Thursbitch
- First edition cover
- Author: Alan Garner
- Language: English
- Genre: Fantasy novel
- Publisher: The Harvill Press
- Publication date: October 2003
- Publication place: United Kingdom
- Media type: Print (Hardback & Paperback)
- Pages: 160 p. (hardback edition)
- ISBN: 1-84343-087-8 (hardback edition)
- OCLC: 52622302
- Dewey Decimal: 823/.914 22
- LC Class: PR6057.A66 T49 2003

= Thursbitch =

2003 novel by Alan Garner

Thursbitch is a novel by English writer Alan Garner, named after the valley in the Pennines of England where the action occurs (also listed in the 1841 OS map as "Thursbatch").
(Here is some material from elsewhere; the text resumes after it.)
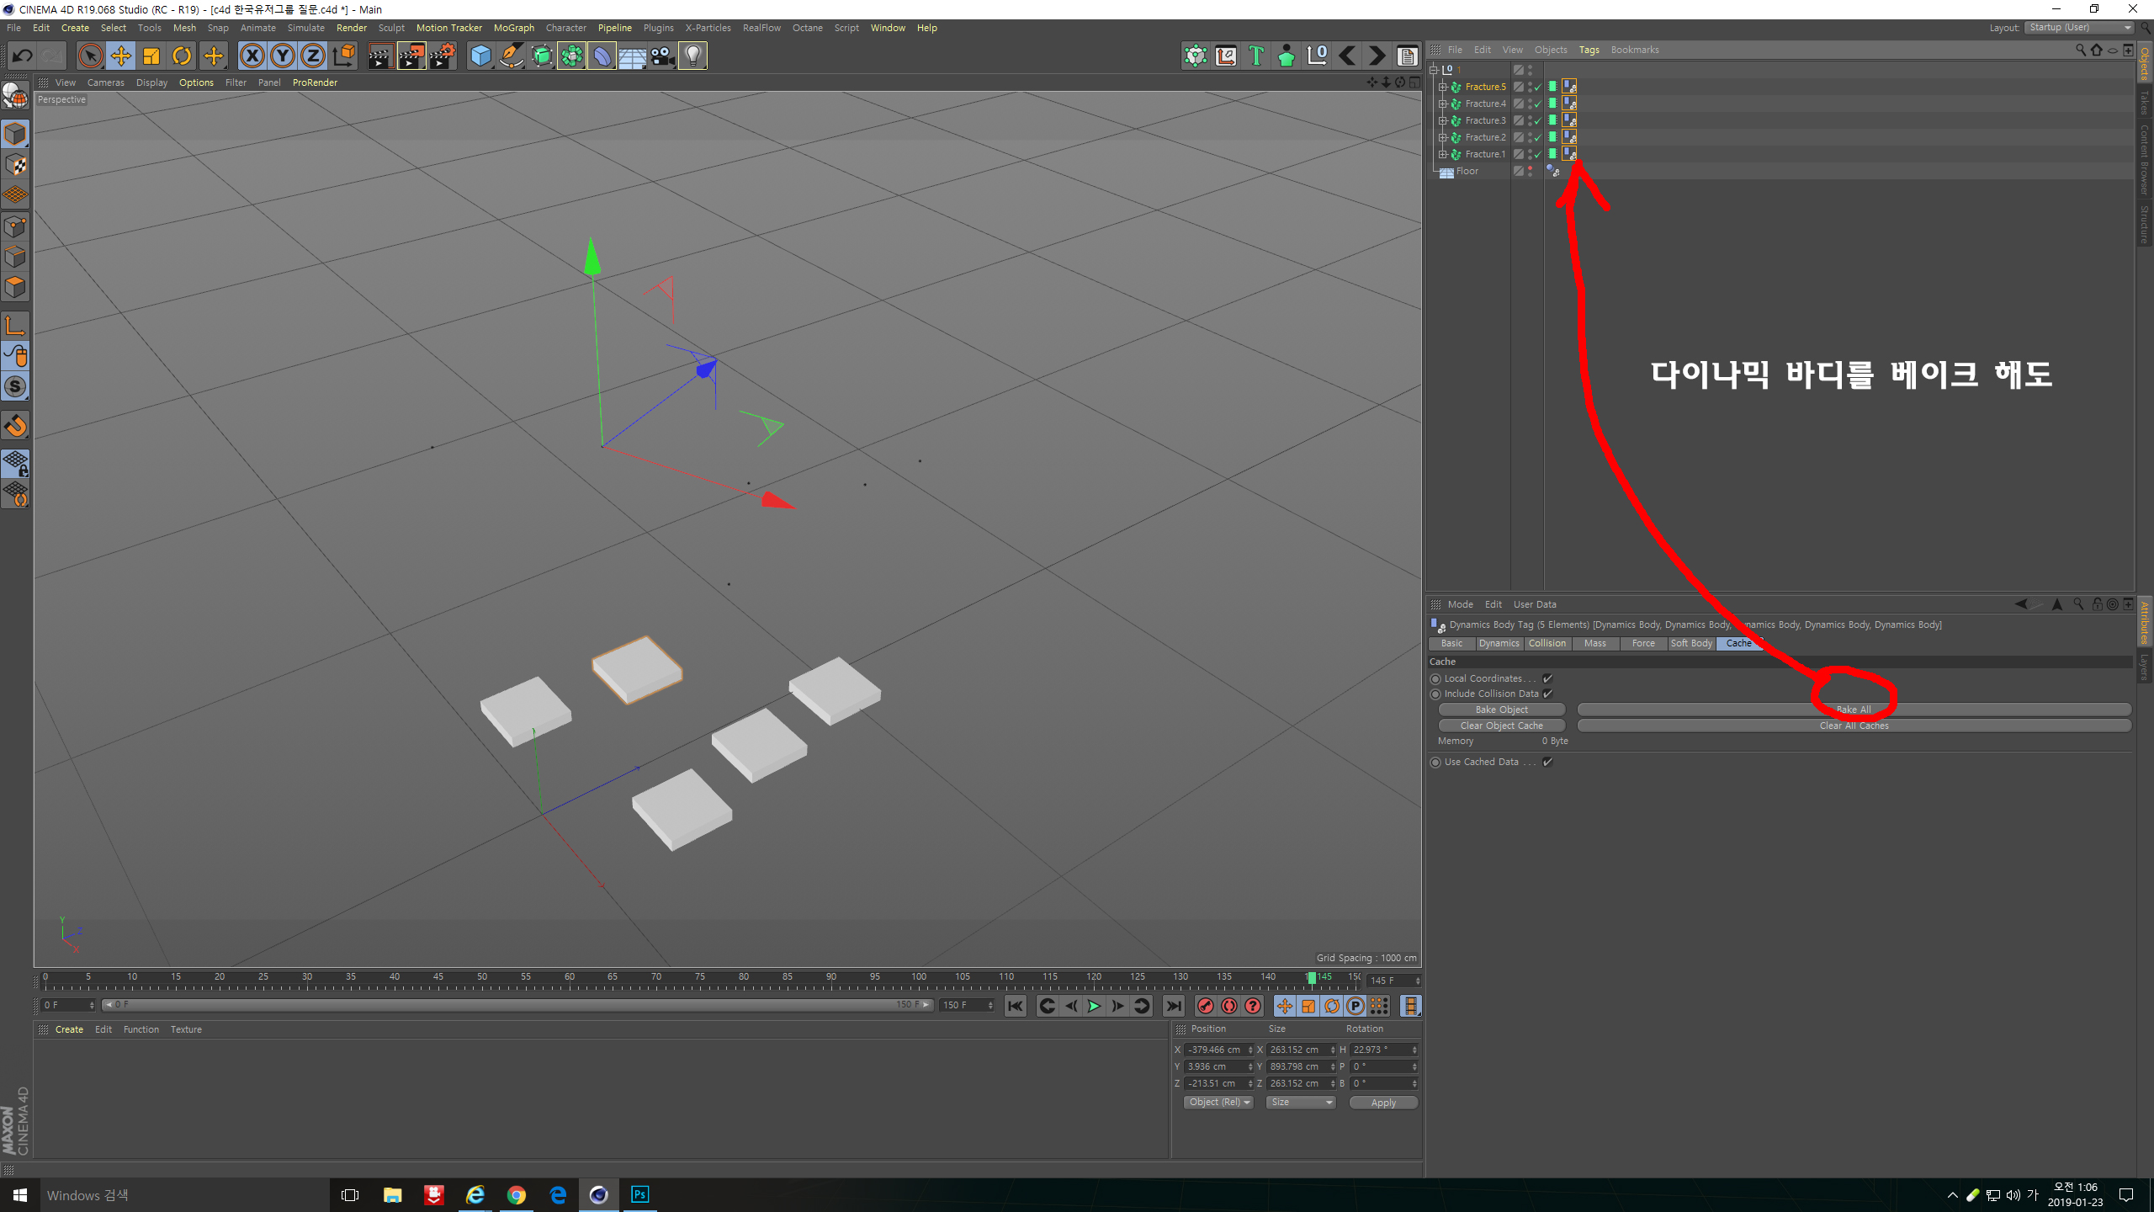Open Edit Render Settings icon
It was published in 2003.

==Plot==
Set both in the 18th century and the present day, the novel centres on the mystery of an inscription on an extant engraved wayside stone tablet about a death from exposure.

==Major themes==
The book features shamanic use of the fly agaric mushroom and a piece of Derbyshire Blue John as plot elements.

==Literary significance and criticism==
The book is seen by critics of Garner's work as a continuation of styles and structures first used in Red Shift (1973) and Strandloper (1996).